(Stored items)

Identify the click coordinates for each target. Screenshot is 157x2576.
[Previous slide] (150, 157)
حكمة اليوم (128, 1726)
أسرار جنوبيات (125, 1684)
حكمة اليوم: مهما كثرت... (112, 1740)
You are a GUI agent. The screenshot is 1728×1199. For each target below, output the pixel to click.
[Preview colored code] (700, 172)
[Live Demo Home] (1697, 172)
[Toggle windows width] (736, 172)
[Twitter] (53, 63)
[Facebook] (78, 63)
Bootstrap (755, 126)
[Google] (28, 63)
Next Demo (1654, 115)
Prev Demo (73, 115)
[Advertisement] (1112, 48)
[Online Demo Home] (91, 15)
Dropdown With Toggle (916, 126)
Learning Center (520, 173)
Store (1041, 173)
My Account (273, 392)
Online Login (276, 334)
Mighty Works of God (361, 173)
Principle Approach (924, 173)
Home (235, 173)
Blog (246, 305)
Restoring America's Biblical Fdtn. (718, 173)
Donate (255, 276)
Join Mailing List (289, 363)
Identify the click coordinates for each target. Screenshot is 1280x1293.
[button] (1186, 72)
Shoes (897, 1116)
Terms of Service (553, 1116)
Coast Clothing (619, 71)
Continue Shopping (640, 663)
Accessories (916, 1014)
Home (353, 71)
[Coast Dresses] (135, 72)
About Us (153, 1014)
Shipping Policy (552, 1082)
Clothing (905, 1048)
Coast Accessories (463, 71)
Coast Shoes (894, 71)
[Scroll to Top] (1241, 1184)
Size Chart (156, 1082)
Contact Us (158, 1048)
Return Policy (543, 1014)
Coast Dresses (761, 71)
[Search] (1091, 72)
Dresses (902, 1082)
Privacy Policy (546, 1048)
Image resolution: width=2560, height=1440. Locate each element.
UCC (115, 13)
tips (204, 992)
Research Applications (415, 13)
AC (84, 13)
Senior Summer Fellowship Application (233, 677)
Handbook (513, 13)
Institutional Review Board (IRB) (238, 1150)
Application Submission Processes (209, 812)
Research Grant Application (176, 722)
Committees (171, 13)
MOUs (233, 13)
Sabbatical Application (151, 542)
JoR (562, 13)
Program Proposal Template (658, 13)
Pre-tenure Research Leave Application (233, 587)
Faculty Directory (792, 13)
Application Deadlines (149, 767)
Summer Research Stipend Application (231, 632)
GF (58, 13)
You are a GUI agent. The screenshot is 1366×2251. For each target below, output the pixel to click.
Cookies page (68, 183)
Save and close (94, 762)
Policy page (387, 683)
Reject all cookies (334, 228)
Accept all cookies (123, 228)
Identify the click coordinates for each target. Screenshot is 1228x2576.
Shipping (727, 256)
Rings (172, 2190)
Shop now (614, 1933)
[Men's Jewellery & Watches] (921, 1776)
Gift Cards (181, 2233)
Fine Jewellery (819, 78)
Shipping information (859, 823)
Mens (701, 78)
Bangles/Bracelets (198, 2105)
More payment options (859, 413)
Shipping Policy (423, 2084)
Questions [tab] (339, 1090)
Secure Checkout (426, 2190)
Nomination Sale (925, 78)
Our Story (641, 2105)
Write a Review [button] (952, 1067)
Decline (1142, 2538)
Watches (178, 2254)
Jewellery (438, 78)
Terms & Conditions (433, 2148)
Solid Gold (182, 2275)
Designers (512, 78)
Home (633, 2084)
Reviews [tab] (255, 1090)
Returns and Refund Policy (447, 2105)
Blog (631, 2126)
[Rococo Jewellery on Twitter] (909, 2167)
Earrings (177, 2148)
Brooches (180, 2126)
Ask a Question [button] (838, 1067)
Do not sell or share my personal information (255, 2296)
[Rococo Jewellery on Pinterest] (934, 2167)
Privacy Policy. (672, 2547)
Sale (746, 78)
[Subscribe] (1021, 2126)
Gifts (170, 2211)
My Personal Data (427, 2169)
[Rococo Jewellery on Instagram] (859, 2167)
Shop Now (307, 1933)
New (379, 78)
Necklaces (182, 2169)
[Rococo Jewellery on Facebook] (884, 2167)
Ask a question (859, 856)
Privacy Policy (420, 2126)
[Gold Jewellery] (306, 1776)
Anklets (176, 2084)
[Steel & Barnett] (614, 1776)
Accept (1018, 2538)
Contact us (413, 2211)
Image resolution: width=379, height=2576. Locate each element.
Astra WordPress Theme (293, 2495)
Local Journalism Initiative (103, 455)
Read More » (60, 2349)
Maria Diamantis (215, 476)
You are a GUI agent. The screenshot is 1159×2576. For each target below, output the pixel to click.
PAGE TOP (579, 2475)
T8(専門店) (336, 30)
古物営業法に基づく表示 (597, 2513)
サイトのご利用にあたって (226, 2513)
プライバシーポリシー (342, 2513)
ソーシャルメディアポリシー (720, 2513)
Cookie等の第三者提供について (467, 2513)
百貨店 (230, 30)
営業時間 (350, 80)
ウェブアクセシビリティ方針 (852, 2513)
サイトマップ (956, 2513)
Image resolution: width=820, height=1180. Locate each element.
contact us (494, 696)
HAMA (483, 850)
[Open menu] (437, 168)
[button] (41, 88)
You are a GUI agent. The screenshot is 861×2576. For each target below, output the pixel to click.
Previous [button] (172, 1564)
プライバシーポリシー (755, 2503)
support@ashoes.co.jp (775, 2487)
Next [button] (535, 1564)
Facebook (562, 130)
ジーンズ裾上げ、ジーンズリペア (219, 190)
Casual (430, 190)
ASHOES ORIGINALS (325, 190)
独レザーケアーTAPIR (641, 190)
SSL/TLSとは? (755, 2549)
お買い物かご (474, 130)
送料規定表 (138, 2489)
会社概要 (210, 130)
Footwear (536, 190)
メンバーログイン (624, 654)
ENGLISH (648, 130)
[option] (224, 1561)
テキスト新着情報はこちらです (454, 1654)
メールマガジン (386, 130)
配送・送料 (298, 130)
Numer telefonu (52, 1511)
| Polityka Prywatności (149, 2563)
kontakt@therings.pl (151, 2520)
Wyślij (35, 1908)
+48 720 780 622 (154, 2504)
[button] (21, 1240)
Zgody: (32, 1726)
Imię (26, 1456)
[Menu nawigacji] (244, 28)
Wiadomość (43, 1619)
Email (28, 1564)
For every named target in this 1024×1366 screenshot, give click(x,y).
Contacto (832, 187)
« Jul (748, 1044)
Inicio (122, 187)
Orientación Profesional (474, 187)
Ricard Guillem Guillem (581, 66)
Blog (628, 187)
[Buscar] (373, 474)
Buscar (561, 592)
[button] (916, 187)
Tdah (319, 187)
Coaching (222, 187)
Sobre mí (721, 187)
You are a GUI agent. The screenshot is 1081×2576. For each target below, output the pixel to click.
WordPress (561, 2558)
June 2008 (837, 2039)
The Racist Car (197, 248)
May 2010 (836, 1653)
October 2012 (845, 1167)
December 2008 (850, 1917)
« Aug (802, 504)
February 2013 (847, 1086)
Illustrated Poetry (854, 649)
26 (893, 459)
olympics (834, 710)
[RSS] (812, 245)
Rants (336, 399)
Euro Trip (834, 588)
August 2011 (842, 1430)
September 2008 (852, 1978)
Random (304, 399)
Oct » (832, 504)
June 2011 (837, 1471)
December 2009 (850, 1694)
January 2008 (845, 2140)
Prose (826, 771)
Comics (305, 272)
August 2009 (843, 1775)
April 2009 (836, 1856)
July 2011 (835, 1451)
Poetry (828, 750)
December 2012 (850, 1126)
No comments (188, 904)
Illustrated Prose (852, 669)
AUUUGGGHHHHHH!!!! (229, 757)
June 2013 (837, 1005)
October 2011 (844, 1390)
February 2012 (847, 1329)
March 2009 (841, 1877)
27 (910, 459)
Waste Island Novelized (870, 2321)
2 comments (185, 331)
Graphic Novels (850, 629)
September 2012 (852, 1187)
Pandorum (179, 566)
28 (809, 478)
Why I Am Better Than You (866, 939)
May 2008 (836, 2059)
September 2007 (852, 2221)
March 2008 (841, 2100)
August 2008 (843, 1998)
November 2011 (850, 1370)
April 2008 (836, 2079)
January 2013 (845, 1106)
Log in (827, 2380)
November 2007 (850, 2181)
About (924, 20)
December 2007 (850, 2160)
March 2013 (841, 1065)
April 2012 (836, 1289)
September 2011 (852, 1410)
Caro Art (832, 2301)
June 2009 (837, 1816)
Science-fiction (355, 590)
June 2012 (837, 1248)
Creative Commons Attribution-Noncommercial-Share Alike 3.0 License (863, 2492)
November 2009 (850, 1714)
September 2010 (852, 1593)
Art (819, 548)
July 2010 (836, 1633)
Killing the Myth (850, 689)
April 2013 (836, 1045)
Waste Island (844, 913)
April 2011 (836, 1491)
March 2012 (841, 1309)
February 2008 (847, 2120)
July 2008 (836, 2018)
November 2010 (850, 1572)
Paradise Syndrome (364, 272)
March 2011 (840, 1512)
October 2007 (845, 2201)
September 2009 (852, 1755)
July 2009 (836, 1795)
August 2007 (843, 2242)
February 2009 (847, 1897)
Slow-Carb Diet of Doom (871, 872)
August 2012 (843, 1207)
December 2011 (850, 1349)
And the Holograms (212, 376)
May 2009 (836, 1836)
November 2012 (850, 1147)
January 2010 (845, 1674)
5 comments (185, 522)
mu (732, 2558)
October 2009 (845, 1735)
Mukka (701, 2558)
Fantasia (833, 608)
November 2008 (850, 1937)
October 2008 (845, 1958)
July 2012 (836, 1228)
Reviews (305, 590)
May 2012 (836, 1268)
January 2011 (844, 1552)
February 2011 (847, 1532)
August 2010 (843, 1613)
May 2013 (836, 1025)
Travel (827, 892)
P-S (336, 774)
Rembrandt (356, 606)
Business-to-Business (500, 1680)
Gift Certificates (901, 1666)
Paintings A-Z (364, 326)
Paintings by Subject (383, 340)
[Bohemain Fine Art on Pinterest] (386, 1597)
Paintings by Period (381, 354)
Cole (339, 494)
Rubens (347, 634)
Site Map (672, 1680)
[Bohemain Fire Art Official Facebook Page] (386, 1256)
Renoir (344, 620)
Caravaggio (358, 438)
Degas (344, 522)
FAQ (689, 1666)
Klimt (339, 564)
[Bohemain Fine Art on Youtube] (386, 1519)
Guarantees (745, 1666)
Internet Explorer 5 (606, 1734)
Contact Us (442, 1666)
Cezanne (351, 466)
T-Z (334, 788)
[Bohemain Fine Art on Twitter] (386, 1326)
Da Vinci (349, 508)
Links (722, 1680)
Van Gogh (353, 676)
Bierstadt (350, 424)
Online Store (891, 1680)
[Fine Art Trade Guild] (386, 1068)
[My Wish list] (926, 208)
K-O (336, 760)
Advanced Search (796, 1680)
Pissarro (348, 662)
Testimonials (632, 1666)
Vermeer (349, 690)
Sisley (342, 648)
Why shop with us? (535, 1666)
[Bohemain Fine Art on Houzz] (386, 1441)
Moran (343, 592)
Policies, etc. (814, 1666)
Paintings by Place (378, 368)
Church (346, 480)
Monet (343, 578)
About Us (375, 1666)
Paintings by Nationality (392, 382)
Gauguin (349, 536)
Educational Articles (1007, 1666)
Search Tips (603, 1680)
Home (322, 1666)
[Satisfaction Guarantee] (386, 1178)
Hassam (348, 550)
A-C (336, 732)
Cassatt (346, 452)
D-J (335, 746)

## Your task
Which of the lines in the data hold the string "Locate"? Report each of them by copying it.

## Response box
Image resolution: width=2560, height=1440. Locate each element.
Image resolution: width=379, height=2576. Locate each element.
Image resolution: width=820, height=1180. Locate each element.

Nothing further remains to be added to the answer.